Fui juiz da 7ª Vara Criminal de São Luis do Maranhão por longos 18(dezoito) anos. Nesse período amealhei muitos desafetos, como sói ocorrer. No mesmo passo, colecionei muitos amigos. Posso dizer que fiz mais amigos que desafetos.
Julgar, todos sabem, não é uma tarefa fácil, conquanto seja nobre. Julgando, é forçoso convir, tem-se que desagradar. O magistrado que pretende ser simpático e agradar às partes envolvidas no conflito, pode ser qualquer coisa,menos magistrado.

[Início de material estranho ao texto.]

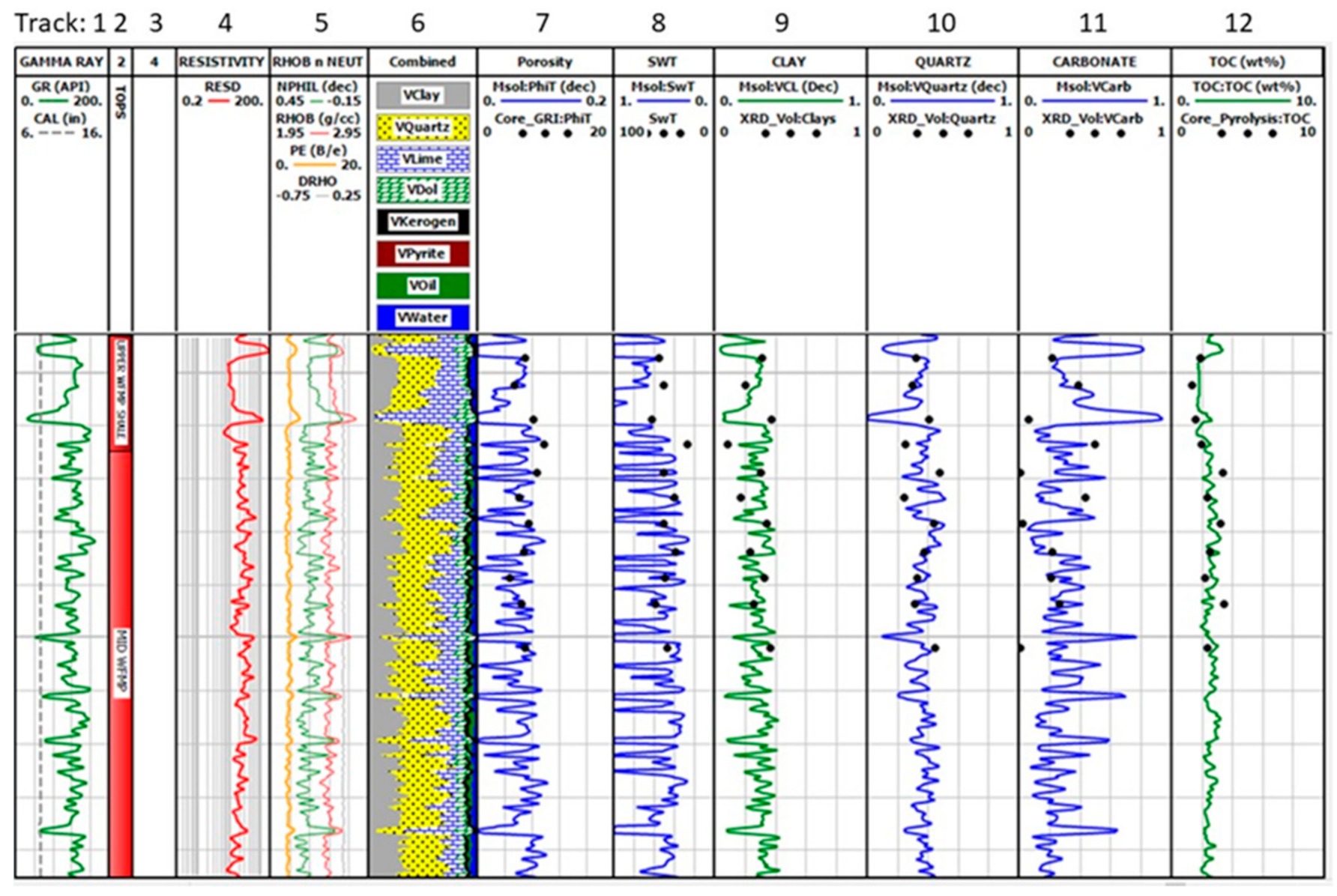The width and height of the screenshot is (1337, 896).
Task: Select the VPyrite dark red legend swatch
Action: point(423,254)
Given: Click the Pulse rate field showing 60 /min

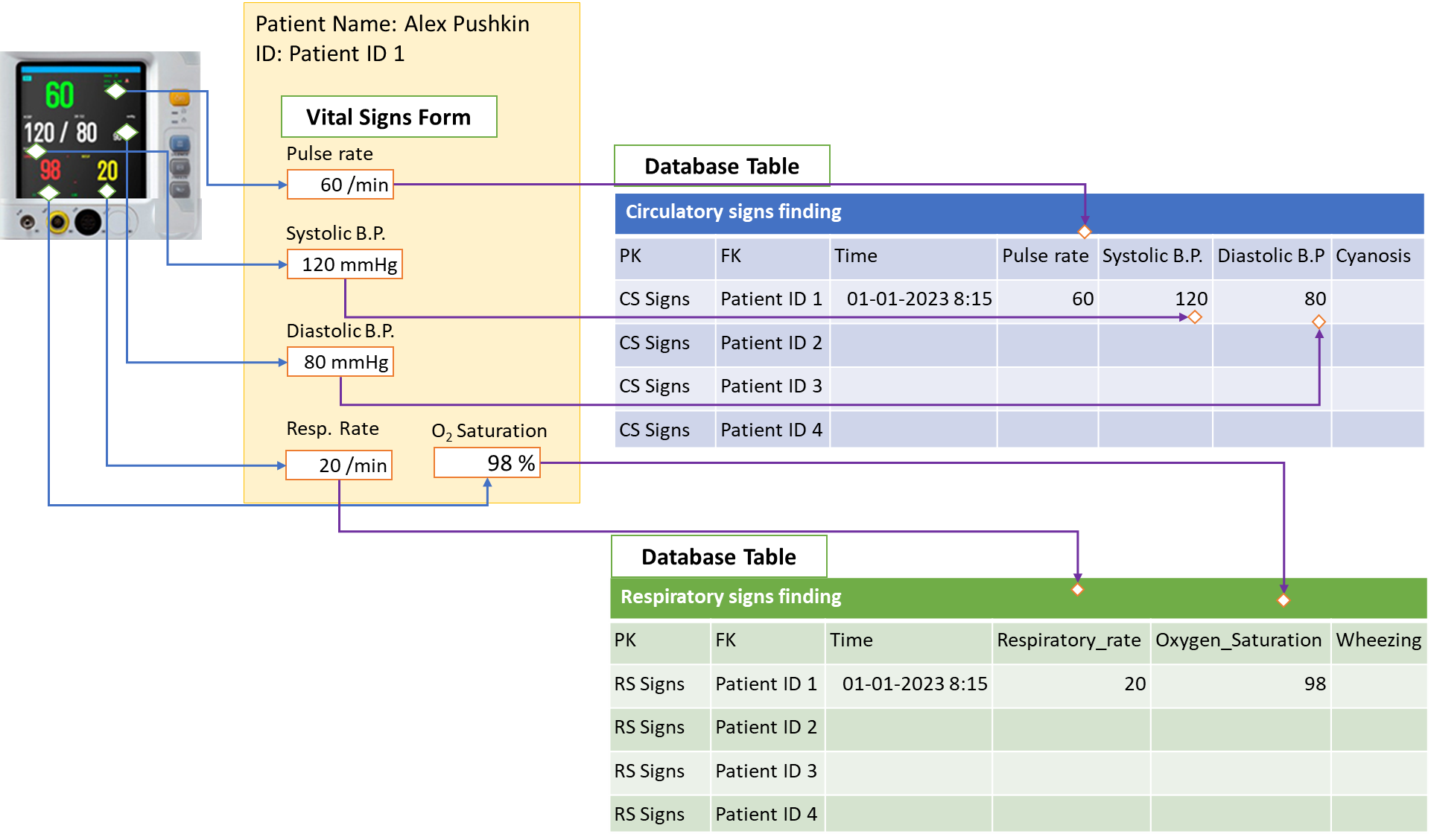Looking at the screenshot, I should pos(340,185).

É preciso convir, no entanto, que há muita fantasia acerca da atuação de determinados magistrados. Lembro, nesse sentido, que, algumas vezes, ouvi das mães de acusados que eu era um homem mau e que elas tinham medo de conversar comigo sobre a situação dos filhos.
Pura sacanagem!
Essa fama de mau foi construida por alguns desafetos gratuitos; exatamente aqueles que não suportam o brilho, a diligência, o desvelo e a postura moral do semelhante.
Por homem mau passei e nada pude fazer para desmistificar essa ignomínia. Esse estereótipo também prejudicou a minha ascensão profissional. Foi por essas e outras que fui o único juiz da capital impedido de integrar a terceira lista de promoção por merecimento, consecutivamente, para não ser promovido automaticamente.
Mas não foi só isso que os desafetos fizeram comigo.
Vou contar uma historinha que seria hilária, não fosse pensada apenas como um ingrediente a mais para prejudicar a minha ascensão profssional.
Registro que lembrei-me desse episódio, a propósito do que ocorreu com Maria Antonieta, a quem se atribuiu, sem nenhuma prova, o conselho que teria dado aos pobres sem pão para que comessem brioches.
Pois bem. Determinado dia, estando eu realizando uma audiência, uma testemunha apresentou-se com a boca cheia de goma de mascar. A proporção que tentava responder às minhas indagações, a testemunha colocava a goma de mascar dum lado e outro da boca, a ponto de escorrer saliva pelos cantos da boca.
Percebendo o desconforto da testemunha, puxei um balde de lixo que estava sob a minha mesa, e pedi a ela que jogasse fora a goma de mascar, no que, claro, fui atendido prontamente.
Nessa época, insta anotar, eu era um dos fortes concorrentes à promoção por merecimento para segunda instância.
Pois bem. Esse fato ocorreu numa sexta-feira, pela manhã. Na segunda-feira, quando fui a Tribunal de Justiça, para trabalhar a minha promoção, estando na sala do presidente, Des. Jorge Rachid, entra um desembargador, hoje aposentado, o qual, na frente de todos os presentes, antes mesmo de um bom dia, dirigiu-se a mim, com ar de deboche:
– Dr. José Luiz, o juiz brabo da Comarca.
Em seguida, olhou para os circunstantes e arrematou:
– Com o Dr. José Luiz ninguém tem direito nem de mascar chicletes.
Pronto! Depois disso, ninguém teve mais dúvida: eu não podia ser promovido, pois a minha arrogância faria muito mal ao Tribunal.
Muito pensaram: um homem capaz de proibir o uso de goma de mascar em seu gabinete é capaz de qualquer coisa.
Não tive direito de resposta. Ninguém nunca me indagou se o fato era verdadeiro ou não, afinal, a afirmação tinha sido feita por um desembargador.
Quem ousaria questionar?
Registre-se, por oportuno, que não fui promovido por merecimento. Por essas e por outras, tive que esperar a antiguidade.
A minha luta, a minha dedicação, o meu empenho de nada valeram. O que valia mesmo era a certeza de que eu, sendo arrogante, bem não faria ao Tribunal, como se o Tribunal fosse composto de pessoas humildades.
Hoje, aqueles mesmos que disseminaram que eu era arrogante, são forçados a admitir que tudo não passava de fantasia.
Fazer o quê?
Agora é tarde. A minha carreira foi prejudicada pelo que não fiz.
O meu único consolo é que nunca deixei de ser feliz, nunca deixei de me dedicar ao trabalho, nunca deixei que as injustiças tirassem o meu estímulo, nunca perdi uma noite de sono pensando no mal que me fizeram.
Essas historinhas servem para desmistificar, para deixar claro que, no Poder Judiciário, como em qualquer lugar, também fazem travessuras. E como fazem!